Abstract

Dengue virus (DENV 1–4) infection has been a global health threat where no specific treatment is currently available. Therefore, a rapid and accurate diagnosis is critical for an appropriate management as it could reduce the burden of severe clinical manifestation. Currently, dengue immunochromatography (IC) is commonly used to primarily differentiate acute febrile illnesses. Fluorescent immunoassay (FIA) utilized a highly sensitive detection system and claimed 70–100% sensitivity and 83.5–91.7% specificity for dengue infection in a preliminary report.
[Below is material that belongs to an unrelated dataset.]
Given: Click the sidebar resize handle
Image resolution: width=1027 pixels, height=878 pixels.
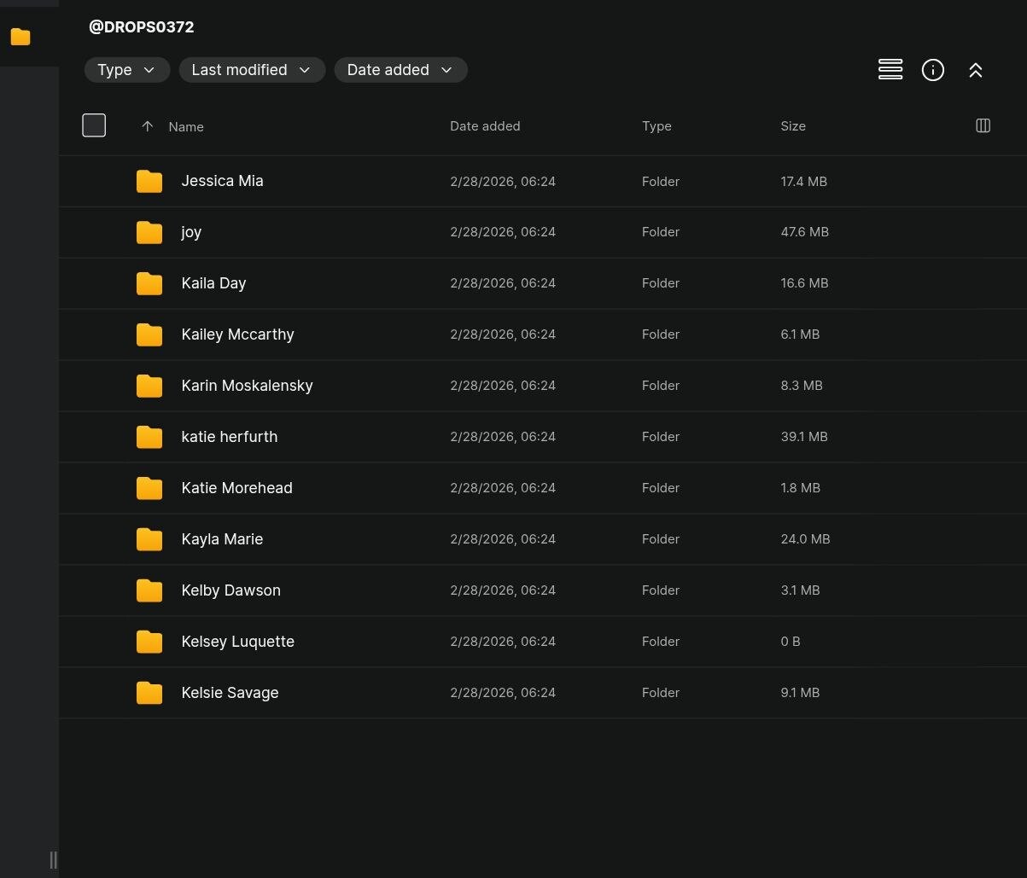Looking at the screenshot, I should pos(53,859).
This report recruited samples with acute febrile illnesses sent for dengue screening and tested IC and FIA in parallel. The performance of both tests was verified by a definitive diagnosis retrieved from combinatorial reverse transcription-quantitative polymerase chain reaction and enzyme-linked immunosorbent assay (ELISA) for IgM and IgG confirmation tests. Results showed that the viral nonstructural protein (NS1) performance of FIA was slightly higher than IC with the sensitivity, specificity, PPV, NPV, agreement, kappa, and its standard error at 79.11, 92.28, 86.81, 87.31, 352 (87.13%), 0.725 ± 0.035, respectively; whereas those of the IC were at 76.58, 92.28, 86.43, 85.98, 348 (86.14%), 0.703 ± 0.037, respectively. Moreover, the IgM and IgG performance of FIA had higher specificity, PPV, and agreement than the IgM IC performance, suggesting that the FIA was more specific but less sensitive for antibody detection. No correlation was observed in IgM and IgG levels of ELISA and FIA assays. In conclusion, the FIA and IC were highly sensitive, specific, and substantially agreed in NS1 detection but moderately agreed in IgM and IgG detection.